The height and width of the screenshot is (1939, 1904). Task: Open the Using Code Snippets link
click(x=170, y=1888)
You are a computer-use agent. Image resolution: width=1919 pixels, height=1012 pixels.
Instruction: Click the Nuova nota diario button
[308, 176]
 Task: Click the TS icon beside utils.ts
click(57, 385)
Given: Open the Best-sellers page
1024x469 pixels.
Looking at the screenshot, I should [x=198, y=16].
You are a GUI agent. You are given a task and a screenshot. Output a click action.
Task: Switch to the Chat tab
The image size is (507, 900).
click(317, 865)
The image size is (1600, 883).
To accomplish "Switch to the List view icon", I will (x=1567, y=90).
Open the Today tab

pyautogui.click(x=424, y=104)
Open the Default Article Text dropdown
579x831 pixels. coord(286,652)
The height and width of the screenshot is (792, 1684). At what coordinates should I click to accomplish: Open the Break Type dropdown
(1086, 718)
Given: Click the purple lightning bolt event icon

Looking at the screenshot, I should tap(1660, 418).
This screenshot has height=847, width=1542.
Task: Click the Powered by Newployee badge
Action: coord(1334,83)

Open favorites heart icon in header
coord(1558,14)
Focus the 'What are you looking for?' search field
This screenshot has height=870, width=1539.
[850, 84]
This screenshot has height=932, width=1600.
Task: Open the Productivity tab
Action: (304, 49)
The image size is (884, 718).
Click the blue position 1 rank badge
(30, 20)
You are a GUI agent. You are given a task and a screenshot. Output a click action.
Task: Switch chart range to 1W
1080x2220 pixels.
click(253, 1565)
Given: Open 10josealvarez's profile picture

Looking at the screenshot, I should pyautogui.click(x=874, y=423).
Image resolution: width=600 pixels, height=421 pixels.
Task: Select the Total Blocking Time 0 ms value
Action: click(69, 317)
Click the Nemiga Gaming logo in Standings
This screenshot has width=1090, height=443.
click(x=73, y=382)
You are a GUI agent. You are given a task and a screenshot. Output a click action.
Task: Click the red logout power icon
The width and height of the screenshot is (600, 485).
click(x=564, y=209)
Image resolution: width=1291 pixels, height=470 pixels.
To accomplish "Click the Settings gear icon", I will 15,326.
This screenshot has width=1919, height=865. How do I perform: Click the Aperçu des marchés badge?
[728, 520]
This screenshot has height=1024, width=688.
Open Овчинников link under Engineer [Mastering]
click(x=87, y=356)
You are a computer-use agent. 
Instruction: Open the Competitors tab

--- Exercise description ---
Quote the lines of the material from the line containing "The image size is (884, 718)." up to and including the line containing "click(253, 1565)", word for word.

--- Complete answer ---
The image size is (884, 718).
Click the blue position 1 rank badge
(30, 20)
You are a GUI agent. You are given a task and a screenshot. Output a click action.
Task: Switch chart range to 1W
1080x2220 pixels.
click(253, 1565)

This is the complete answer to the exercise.